Task instructions
Every line below from the one containing "Open the 更多 dropdown menu" through the one containing "You are a computer-use agent. The width" must be transcribed exactly. Omit all lines outside that stretch.

Exercise inputs
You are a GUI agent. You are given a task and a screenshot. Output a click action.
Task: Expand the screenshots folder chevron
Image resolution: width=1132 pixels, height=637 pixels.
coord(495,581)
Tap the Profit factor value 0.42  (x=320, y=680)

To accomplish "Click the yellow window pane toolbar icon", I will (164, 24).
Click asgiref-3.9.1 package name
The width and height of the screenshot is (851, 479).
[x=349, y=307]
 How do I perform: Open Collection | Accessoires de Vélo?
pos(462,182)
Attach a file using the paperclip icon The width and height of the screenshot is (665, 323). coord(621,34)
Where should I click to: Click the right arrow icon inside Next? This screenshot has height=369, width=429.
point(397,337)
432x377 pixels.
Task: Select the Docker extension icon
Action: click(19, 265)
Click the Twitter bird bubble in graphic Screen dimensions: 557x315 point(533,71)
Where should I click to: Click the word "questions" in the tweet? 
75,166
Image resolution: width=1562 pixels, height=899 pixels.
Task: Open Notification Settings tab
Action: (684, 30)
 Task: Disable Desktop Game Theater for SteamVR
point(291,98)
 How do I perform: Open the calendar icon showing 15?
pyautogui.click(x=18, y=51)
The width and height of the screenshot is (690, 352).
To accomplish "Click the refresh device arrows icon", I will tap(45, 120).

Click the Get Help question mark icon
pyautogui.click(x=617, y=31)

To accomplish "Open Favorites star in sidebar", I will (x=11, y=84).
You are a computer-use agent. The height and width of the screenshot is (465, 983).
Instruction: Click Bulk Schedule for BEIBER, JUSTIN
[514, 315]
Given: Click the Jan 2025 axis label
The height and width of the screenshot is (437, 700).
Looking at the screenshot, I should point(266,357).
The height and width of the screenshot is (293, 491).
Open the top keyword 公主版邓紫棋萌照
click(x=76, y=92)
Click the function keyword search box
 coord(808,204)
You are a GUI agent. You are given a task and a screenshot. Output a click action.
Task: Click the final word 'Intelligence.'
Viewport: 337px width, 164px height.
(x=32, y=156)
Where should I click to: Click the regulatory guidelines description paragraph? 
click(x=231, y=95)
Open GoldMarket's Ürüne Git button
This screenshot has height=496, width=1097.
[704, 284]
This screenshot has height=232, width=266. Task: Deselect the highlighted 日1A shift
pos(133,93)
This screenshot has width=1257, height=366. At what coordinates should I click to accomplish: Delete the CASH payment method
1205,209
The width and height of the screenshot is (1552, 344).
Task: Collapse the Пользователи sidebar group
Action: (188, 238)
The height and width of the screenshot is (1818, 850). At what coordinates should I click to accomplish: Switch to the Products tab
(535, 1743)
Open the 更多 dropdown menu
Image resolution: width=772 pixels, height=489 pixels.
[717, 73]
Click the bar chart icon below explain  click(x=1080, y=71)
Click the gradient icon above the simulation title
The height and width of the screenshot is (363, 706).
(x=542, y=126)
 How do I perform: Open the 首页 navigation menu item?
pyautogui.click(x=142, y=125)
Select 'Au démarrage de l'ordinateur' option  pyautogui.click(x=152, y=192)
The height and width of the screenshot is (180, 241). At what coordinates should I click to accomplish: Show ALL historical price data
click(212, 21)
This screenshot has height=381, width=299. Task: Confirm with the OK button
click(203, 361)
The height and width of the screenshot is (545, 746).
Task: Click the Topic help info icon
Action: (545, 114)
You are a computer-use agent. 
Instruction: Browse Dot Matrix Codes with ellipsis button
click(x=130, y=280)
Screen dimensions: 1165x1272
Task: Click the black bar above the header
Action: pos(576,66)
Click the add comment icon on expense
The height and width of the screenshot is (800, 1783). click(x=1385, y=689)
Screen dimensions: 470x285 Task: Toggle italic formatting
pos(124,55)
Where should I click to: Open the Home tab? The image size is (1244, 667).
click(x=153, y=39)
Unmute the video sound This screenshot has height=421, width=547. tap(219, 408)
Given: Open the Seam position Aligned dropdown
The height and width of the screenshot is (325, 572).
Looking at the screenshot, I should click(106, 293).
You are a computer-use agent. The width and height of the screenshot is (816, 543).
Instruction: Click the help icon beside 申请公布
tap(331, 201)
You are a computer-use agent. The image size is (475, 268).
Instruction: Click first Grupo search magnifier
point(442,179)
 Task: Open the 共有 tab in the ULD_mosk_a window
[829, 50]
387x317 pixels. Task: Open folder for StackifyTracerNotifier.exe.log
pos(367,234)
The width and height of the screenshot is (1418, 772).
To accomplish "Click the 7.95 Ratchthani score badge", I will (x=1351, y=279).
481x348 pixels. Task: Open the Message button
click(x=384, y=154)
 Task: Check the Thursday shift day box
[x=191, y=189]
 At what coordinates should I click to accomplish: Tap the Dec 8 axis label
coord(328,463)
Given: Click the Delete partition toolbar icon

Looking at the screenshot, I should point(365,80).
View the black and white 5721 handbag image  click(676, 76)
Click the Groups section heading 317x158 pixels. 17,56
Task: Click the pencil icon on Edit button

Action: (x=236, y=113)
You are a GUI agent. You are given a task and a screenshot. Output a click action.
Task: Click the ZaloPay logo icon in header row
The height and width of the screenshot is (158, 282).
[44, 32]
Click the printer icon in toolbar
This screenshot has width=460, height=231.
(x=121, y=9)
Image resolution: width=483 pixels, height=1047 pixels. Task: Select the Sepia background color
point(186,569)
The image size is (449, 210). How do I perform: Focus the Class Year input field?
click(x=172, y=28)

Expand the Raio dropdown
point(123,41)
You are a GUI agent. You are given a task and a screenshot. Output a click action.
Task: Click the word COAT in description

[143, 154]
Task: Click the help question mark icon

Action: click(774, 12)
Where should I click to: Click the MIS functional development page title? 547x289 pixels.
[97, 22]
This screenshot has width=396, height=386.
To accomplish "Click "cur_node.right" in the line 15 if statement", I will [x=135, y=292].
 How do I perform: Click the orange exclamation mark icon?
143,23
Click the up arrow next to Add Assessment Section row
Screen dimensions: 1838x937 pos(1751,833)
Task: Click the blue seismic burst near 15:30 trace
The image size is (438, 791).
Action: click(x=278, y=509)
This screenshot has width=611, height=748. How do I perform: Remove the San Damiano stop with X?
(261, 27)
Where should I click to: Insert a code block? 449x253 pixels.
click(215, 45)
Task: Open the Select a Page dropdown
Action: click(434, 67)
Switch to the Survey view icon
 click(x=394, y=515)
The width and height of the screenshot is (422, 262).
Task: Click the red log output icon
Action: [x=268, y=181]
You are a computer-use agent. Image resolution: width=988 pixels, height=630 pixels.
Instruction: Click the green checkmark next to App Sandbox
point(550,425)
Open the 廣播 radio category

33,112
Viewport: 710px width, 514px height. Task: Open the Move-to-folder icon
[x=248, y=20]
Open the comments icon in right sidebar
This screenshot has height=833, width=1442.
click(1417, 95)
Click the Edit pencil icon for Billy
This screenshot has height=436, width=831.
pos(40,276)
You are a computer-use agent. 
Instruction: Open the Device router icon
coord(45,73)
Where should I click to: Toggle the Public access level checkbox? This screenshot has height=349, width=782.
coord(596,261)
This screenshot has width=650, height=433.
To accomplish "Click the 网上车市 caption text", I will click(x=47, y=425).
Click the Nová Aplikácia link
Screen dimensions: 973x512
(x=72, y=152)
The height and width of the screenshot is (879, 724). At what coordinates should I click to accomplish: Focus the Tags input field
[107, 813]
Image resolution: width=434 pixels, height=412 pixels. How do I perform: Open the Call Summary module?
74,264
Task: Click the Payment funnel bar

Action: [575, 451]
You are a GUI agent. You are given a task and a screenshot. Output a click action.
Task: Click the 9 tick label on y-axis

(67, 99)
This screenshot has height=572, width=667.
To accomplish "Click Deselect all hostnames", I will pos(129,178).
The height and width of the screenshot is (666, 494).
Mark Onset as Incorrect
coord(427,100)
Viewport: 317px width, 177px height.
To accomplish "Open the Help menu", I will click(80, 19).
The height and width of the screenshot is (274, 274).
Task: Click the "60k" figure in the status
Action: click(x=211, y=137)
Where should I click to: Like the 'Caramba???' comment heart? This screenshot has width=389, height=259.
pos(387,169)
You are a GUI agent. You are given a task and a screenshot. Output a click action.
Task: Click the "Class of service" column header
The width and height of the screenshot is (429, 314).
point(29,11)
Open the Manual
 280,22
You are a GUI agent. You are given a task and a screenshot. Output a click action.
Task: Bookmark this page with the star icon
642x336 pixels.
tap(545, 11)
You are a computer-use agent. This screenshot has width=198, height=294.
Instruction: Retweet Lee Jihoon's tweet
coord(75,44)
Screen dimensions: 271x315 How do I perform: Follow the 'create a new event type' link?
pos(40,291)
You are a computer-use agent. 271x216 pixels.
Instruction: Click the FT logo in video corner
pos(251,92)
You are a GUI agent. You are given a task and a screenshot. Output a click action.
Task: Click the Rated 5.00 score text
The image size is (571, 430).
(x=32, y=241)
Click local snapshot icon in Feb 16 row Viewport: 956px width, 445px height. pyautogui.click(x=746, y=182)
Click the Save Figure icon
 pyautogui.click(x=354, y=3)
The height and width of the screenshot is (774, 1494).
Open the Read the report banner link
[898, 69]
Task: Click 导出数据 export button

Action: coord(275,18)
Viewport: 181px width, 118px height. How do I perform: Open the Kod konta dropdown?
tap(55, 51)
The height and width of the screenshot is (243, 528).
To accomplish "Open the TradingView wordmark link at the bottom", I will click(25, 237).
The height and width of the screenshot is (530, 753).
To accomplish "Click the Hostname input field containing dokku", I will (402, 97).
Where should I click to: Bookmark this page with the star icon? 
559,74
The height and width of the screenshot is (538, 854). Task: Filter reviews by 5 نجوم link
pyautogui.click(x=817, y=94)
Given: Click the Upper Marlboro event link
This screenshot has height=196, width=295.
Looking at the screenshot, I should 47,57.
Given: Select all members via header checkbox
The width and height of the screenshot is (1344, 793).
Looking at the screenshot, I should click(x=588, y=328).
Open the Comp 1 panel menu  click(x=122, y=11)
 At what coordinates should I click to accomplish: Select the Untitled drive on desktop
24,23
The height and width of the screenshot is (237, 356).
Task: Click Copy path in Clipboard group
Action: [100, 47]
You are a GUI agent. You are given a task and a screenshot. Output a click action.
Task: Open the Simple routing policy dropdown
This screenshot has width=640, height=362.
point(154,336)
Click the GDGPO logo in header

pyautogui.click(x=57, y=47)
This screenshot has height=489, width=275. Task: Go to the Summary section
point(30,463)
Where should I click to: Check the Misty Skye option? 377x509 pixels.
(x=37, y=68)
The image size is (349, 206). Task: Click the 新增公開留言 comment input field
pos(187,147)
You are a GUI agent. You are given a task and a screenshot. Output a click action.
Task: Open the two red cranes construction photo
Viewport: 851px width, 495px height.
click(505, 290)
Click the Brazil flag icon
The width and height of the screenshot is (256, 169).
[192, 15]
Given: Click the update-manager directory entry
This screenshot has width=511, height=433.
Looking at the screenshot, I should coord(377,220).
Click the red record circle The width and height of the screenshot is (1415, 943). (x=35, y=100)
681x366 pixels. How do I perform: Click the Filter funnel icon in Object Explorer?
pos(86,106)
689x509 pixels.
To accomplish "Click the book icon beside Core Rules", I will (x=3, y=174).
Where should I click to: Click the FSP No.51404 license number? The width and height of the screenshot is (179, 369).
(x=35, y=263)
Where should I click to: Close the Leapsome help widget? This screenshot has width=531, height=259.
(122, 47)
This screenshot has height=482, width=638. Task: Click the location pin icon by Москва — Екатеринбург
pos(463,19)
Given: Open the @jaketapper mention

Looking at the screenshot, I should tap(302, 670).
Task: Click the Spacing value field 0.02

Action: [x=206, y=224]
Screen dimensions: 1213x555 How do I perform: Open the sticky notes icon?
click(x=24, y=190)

Answer for the task
Open the 更多 dropdown menu
Image resolution: width=772 pixels, height=489 pixels.
[717, 73]
Click the bar chart icon below explain  click(x=1080, y=71)
Click the gradient icon above the simulation title
The height and width of the screenshot is (363, 706).
(x=542, y=126)
 How do I perform: Open the 首页 navigation menu item?
pyautogui.click(x=142, y=125)
Select 'Au démarrage de l'ordinateur' option  pyautogui.click(x=152, y=192)
The height and width of the screenshot is (180, 241). At what coordinates should I click to accomplish: Show ALL historical price data
click(212, 21)
This screenshot has height=381, width=299. Task: Confirm with the OK button
click(203, 361)
The height and width of the screenshot is (545, 746).
Task: Click the Topic help info icon
Action: (545, 114)
You are a computer-use agent. 
Instruction: Browse Dot Matrix Codes with ellipsis button
click(x=130, y=280)
Screen dimensions: 1165x1272
Task: Click the black bar above the header
Action: pos(576,66)
Click the add comment icon on expense
The height and width of the screenshot is (800, 1783). click(x=1385, y=689)
Screen dimensions: 470x285 Task: Toggle italic formatting
pos(124,55)
Where should I click to: Open the Home tab? The image size is (1244, 667).
click(x=153, y=39)
Unmute the video sound This screenshot has height=421, width=547. tap(219, 408)
Given: Open the Seam position Aligned dropdown
The height and width of the screenshot is (325, 572).
Looking at the screenshot, I should click(106, 293).
You are a computer-use agent. The width and height of the screenshot is (816, 543).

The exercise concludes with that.